Ma forse la più convincente dimostrazione di appartenenza al mondo del clown e del circo di Totò è la sua dichiarazione d’amore ne La preghiera del clown. Nel citato film Il più comico spettacolo del mondo (1953), parodia de Il più grande spettacolo del mondo (Cecil B. De Mille, 1952), Totò nella parte di un clown, vive una serie di avventure legate al suo lavoro quotidiano. Al termine della giornata, insieme ai suoi colleghi, recita questa preghiera: “Noi ti ringraziamo nostro buon Protettore per averci dato anche oggi la forza di fare il più bello spettacolo del mondo. Tu che proteggi uomini, animali e baracconi, tu che rendi i leoni docili come gli uomini e gli uomini coraggiosi come i leoni, tu che ogni sera presti agli acrobati le ali degli angeli, fa che sulla nostra mensa non vengano mai a mancare pane ed applausi.
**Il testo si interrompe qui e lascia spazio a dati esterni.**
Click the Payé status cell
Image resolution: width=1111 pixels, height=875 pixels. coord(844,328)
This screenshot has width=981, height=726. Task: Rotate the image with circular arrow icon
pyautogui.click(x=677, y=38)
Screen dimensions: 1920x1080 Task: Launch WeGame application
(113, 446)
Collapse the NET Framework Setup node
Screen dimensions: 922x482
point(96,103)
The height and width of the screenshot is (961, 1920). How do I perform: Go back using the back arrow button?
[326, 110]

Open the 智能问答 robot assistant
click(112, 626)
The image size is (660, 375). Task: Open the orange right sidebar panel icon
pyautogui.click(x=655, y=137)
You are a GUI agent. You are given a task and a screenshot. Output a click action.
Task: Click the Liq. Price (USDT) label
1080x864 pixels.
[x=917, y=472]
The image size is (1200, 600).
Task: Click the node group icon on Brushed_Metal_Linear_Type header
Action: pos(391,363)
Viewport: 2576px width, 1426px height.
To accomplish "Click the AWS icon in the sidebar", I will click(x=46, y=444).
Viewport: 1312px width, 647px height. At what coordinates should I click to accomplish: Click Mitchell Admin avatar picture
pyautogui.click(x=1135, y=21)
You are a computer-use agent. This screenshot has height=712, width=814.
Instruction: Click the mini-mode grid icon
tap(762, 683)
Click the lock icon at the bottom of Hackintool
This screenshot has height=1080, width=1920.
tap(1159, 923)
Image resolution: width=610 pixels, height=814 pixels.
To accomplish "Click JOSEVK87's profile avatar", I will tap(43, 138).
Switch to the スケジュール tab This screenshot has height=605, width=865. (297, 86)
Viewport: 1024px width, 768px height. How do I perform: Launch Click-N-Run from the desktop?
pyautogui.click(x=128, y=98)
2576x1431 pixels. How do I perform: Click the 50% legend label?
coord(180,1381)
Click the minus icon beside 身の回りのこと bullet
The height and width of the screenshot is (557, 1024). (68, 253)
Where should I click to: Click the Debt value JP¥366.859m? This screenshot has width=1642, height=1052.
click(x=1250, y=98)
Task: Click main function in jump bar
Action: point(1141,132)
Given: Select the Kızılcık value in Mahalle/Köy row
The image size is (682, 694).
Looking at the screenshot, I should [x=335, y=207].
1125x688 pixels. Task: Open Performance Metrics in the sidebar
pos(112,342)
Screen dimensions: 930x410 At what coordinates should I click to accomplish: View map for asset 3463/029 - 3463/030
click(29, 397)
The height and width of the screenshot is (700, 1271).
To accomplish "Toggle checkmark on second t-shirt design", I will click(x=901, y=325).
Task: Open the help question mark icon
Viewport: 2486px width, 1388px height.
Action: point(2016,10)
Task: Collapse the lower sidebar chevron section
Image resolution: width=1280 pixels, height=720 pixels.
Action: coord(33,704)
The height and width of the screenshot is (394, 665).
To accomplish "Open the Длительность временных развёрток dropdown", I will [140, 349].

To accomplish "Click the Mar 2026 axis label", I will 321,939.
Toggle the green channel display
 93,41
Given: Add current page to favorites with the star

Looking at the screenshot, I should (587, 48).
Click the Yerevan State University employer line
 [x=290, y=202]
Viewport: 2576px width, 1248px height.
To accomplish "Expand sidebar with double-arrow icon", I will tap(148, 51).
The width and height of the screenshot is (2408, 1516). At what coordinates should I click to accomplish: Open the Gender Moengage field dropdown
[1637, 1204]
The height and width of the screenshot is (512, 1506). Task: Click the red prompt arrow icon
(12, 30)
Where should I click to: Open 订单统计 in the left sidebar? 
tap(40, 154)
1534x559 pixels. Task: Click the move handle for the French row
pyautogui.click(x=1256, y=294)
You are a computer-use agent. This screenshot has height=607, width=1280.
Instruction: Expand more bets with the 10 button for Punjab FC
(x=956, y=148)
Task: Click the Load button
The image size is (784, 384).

Noi ti chiediamo protezione, ma se non ne fossimo degni, se qualche disgrazia dovesse accaderci, fa che avvenga dopo lo spettacolo e, in ogni caso, ricordati di salvare prima le bestie e i bambini. Tu che permetti ai nani e ai giganti di essere ugualmente felici, tu che sei la vera, l’unica rete dei nostri pericolosi esercizi, fa che in nessun momento della nostra vita venga a mancarci una tenda, una pista e un riflettore. Guardaci dalle unghie delle nostre donne, che da quelle delle tigri ci guardiamo noi, dacci ancora la forza di far ridere gli uomini, di sopportare serenamente le loro assordanti risate e lascia pure che essi ci credano felici. Più ho voglia di piangere e più gli uomini si divertono, ma non importa, io li perdono, un po’ perché essi non sanno, un po’ per amor Tuo, e un po’ perché hanno pagato il biglietto. Se le mie buffonate servono ad alleviare le loro pene, rendi pure questa mia faccia ancora più ridicola, ma aiutami a portarla in giro con disinvoltura. C’è tanta gente che si diverte a far piangere l’umanità, noi dobbiamo soffrire per divertirla; manda, se puoi, qualcuno su questo mondo capace di far ridere me come io faccio ridere gli altri.”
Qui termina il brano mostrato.